### PROBLEM TO WORK ON
Rewrite the listing below as a numbered list with one line per item, skipping any blank lines and leaving out the pictures.

### RECORDS SHOWN
· · · · ·
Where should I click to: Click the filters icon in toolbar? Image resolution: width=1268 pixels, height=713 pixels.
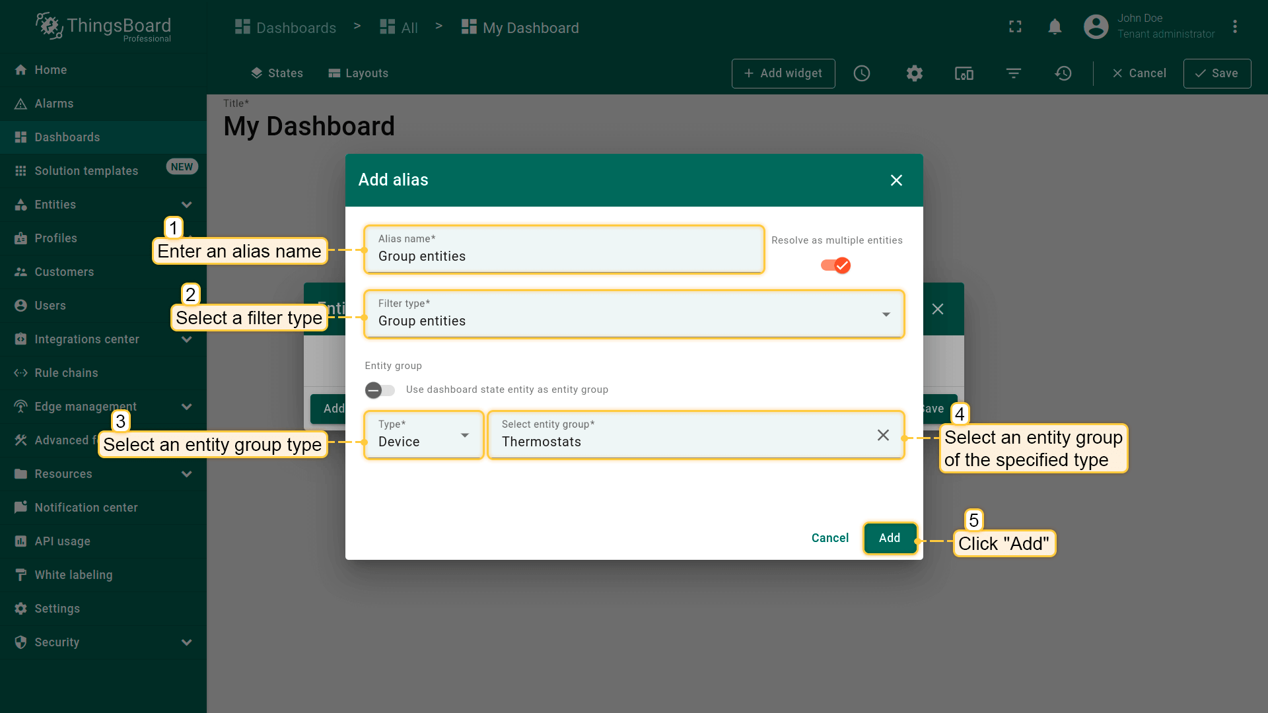point(1014,73)
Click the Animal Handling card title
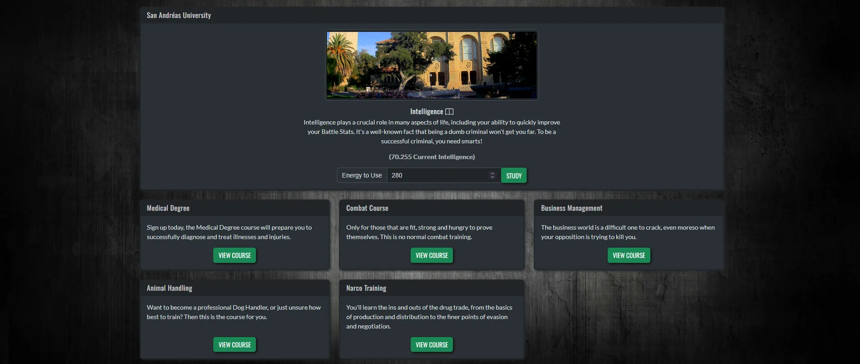Viewport: 860px width, 364px height. (x=169, y=288)
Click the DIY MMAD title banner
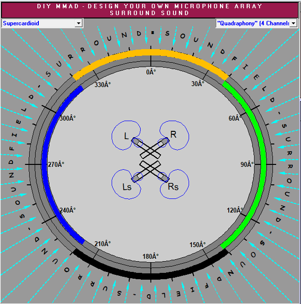The height and width of the screenshot is (304, 301). 151,10
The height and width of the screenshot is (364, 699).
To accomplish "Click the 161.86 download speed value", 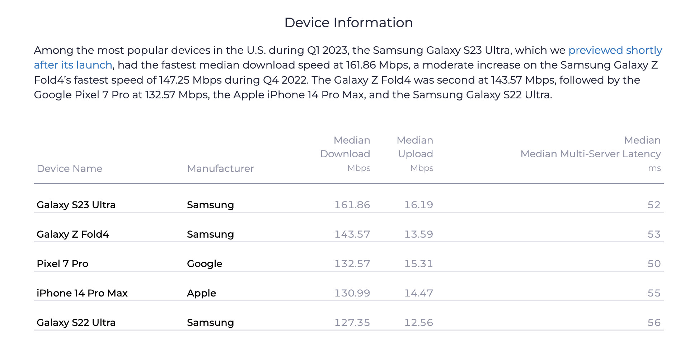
· · · · ·
### TASK RESULT
1. Where should I click to: Click the filters icon in toolbar? Image resolution: width=1268 pixels, height=713 pixels.
2. point(1014,73)
3. Click the Animal Handling card title
4. Viewport: 860px width, 364px height. (x=169, y=288)
5. Click the DIY MMAD title banner
6. The height and width of the screenshot is (304, 301). 151,10
7. The height and width of the screenshot is (364, 699).
8. To accomplish "Click the 161.86 download speed value", 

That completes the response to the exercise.